One danger of combining the two different types of person into one table (AKA "bundling") is that it might allow an inconsistent state to arise: where an employee has one or more retirement-specific attributes populated but not all. You could add extra constraints to prevent that situation but it's usually simpler not to bundle together different types of data. It also seems counter-intuitive to record people in a table called Employee when they are not employees.

Using nulls will generally make it harder to write queries and derive useful results from data. Nulls practically guarantee that some queries will give results that don't properly fit the reality you are trying to represent.

0
votes

Your data model may be over-simplified. Employees can come and go. You probably want overall information about the employee, but you might also want a history table. After all, employees change departments, history, and so on. Retirement is not the only issue.

As for retirement itself, I see nothing wrong with including a retirement date in one of the entities. And if it is NULL, then there is no known retirement. You might want to put a default date far in the future rather than NULL.
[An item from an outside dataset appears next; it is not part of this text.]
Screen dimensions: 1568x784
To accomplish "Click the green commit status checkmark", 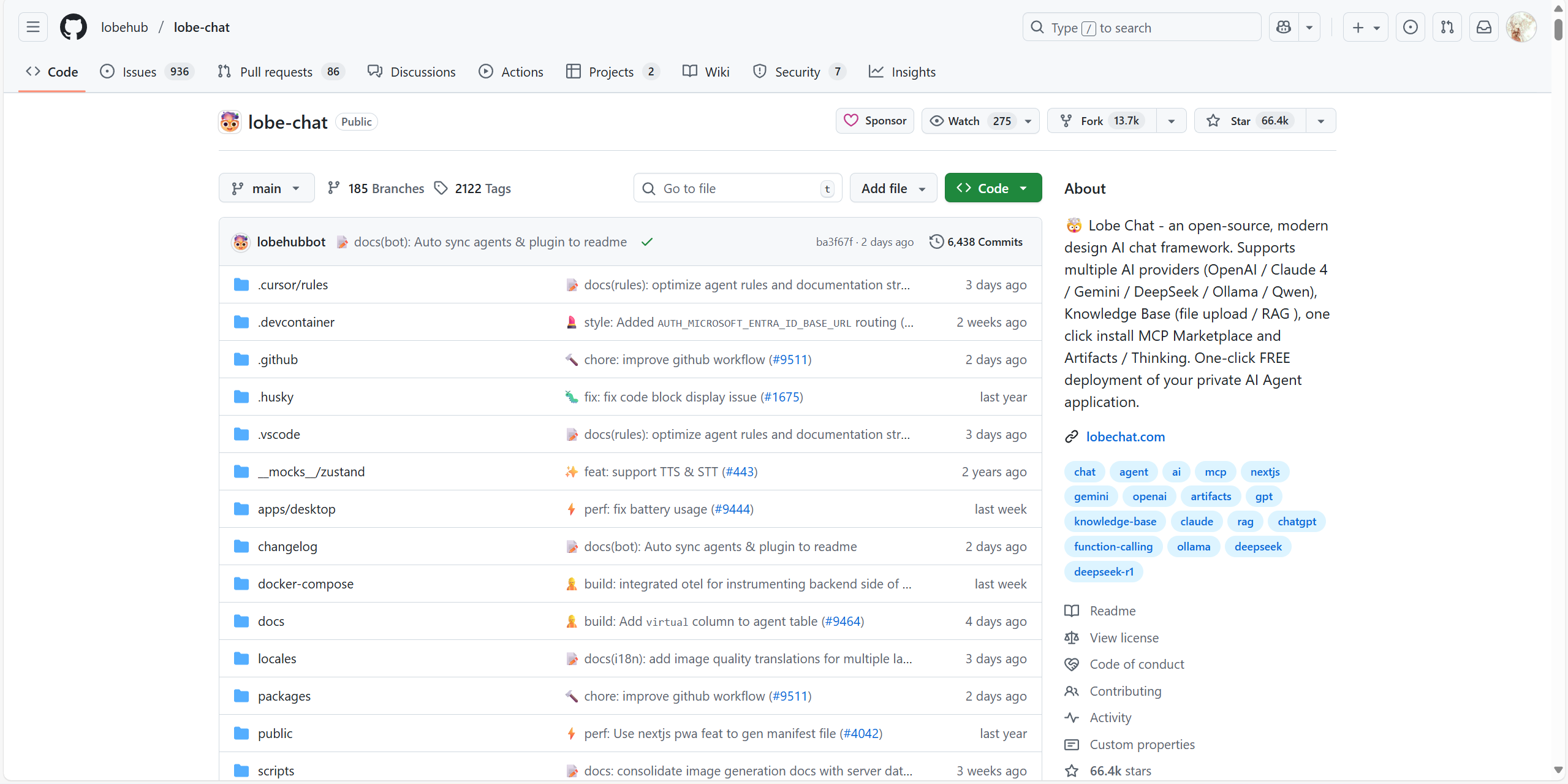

The following two methods are both reasonable ways of defining retired/active customers:

(case when retirement_date < current_date then 'RETIRED' else 'ACTIVE' end)
(case when retirement_date > current_date then 'ACTIVE' else 'RETIRED' end)

However, the first doesn't work when retirement_date is NULL for active customers. For this reason, it might be better to put in a date far, far in the future for active employees. In that case, both formulations works, and you don't have to worry (as much) about application logic.